---------- PASSAGE PROVIDED
The good news is that the guy came on time. I was a little worried at first but he actually showed up around 7:30ish. Now for the bad news....they had my address wrong somehow. The guy called and said he was having trouble finding my house and asked if the address was XX51 and I told him no, it's XX58. I don't know about everyone else but to me 1 and 8 don't sound alike AT ALL. Because of THEIR mistake the guy said he would have to call his supervisor to see if he could even do the install....great.

After he called, I had to call and get them the change my address. The first woman I talked to told me that I had to reschedule the entire thing because it was at the wrong address. Needless to say I was pissed because it wasn't my fault, it's theirs. Then she said she was gonna transfer me to whoever I needed to talk to but instead she disconnected me *sigh*. So now I had to call back again and sit on hold forever until I got a real person all the while staring at the clock and wondering if I would get this done in time to get to class. The next woman I talked to was WAY more helpful and she changed the address and everything and once I told her the cable guy was standing right there she talked to him for a bit and he was able to finish the installation...yay!

After all that everything ended up being okay but it was still a pain in the ass. The guy didn't leave until almost 8:30 because of all the extra drama of being on the phone forever trying to get things straight. The real downside was that I ended up having to pay more than what I was originally told because they had to cancel the entire order that was at the wrong address. The woman told me that September prices were now in effect so that's what I was being charged. LAME! It was only $10 more per month but still....

On the bright side, I made it to class in time for my med math test and I got 100%....YAY!

Sunday, August 29, 2010

I'm Back...
--------------------
---------- SOURCE DATA
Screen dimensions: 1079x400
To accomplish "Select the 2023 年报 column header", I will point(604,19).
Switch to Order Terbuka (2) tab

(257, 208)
--------------------
_LIST OF TASKS_
a) Translate this sentence from the cable installation post into Spanish: "The woman told me that September prices were now in effect so that's what I was being charged."
b) In the cable installation post, retype the stretch from "After all that" through "I got 100%....YAY!".
c) Write what comes next in the cable installation blog, picking up after its last line.
The listing has no connection to the post about the cable installation.

_ANSWERS TO EACH TASK_
a) La mujer me dijo que ahora estaban vigentes los precios de septiembre, así que eso era lo que me estaban cobrando.

b)
After all that everything ended up being okay but it was still a pain in the ass. The guy didn't leave until almost 8:30 because of all the extra drama of being on the phone forever trying to get things straight. The real downside was that I ended up having to pay more than what I was originally told because they had to cancel the entire order that was at the wrong address. The woman told me that September prices were now in effect so that's what I was being charged. LAME! It was only $10 more per month but still....

On the bright side, I made it to class in time for my med math test and I got 100%....YAY!

c)
Not that I ever really left. But by back I mean back at school. To be honest I didn't really miss being in Philly at all and I can't wait to go home. It's not like I have many friends left here anyway. Most of them moved away after they graduated. Classes start tomorrow and I'm already dredding everything about this week. Not to mention that I have no cable or internet until Friday (I'm typing this in the computer lab). And of course I still don't have a roommate....ugh. Hopefully someone will be moving in soon but it's taking entirely too long to find someone so it's really stressful.

In addition to that nonsense, it looks like I may need to take yet another class in order to graduate. This wouldn't be annoying if I hadn't been told before that I did NOT need this particular class. Even then I could deal with it but of course the class doesn't fit in with my nursing schedule. Color me surprised :/. I don't know why but I feel like it's always one step forward, two steps back for me. Maybe I need a vision board or something to put some positive thoughts out into the universe for myself. I just don't know what to do about anything right now. I feel like I'm in a borderline state of depression, or maybe it's just homesickness.

Anyway, I really don't have much to say right now I just wanted to post something because I really haven't in a while. Hopefully once I get my internet back I can go back to posting on a more regular basis if I'm not too busy studying.

Later....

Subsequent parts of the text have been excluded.